DMA has different forms but possibly India will start from Pure DMA, which includes basic order types only and then will advance to other forms and reach where strategies can be defined at the system level.
What India will benefit from DMA approval?
Due to DMA setup and operations, some of the benefits that entire trading industry in India will reap are as follows:
#There will be increase participation from the buy-side firms more-so-ever knowing that more control for execution will be with them.
#The trade volume will increase without influencing the steep rise or fall in stock price
#The market fluctuation due to large order entries will be negligible as the large order will be sent to exchange in small lots by the algorithmic trading systems
#The insider trading will be reduced which used to be achieved by small community by knowing the details of large orders
#The infrastructure and the systems will be upgraded to handle increasing order flow and efficient order flow. Though, Indain exchanges have one of the best matching engines and connectivity for their brokers.
#There will be reduced dependency on the brokers and more emphasis will be on systems capability at brokers outlet rather than individual dealer capabilities (manual dependency)
#Although the network will be complicated but easier to monitor and maintain as per regulatory requirement which is good news.
#This will provide an opportunity for other technologies to be implemented and tested in the Indian Market as well making it more world class
This change is vital for the next revolution in Indian stock market - using advanced technologies in electronic trading.
What is important to note here is that currently DMA is applicable for Institutions only.

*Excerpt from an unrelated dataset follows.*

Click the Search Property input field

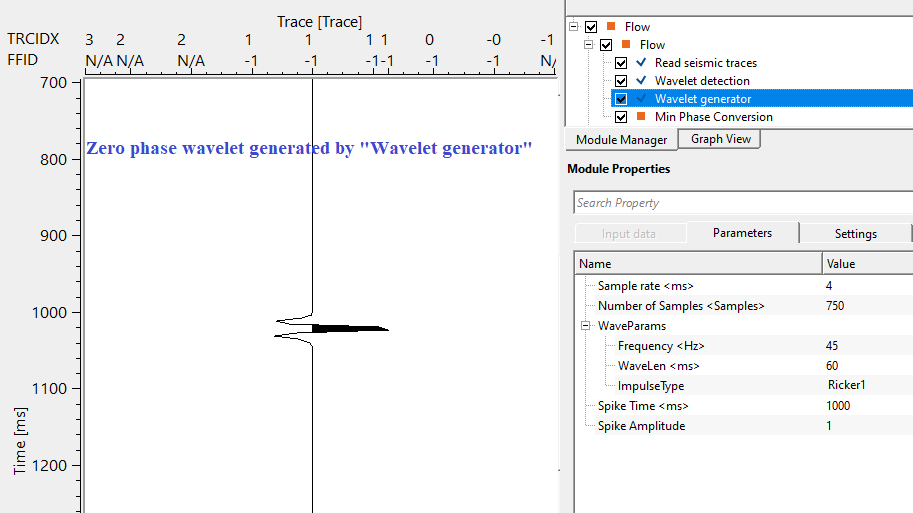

But primarily, worldwide, Institutions are the biggest beneficiaries of DMA as financial technology. This has actually given powers to execute and define their strategies without requesting the brokers for the same. The broker will have an additional role to establish & rent this infrastructure to their institutional clients if they have to continue in this business. Many small brokers may have to merge with the bigger ones.
Overall, this is a boon to Indian trading industry as such but we will have to wait and watch for next few years how this actually changes the Indian trading environment landscape.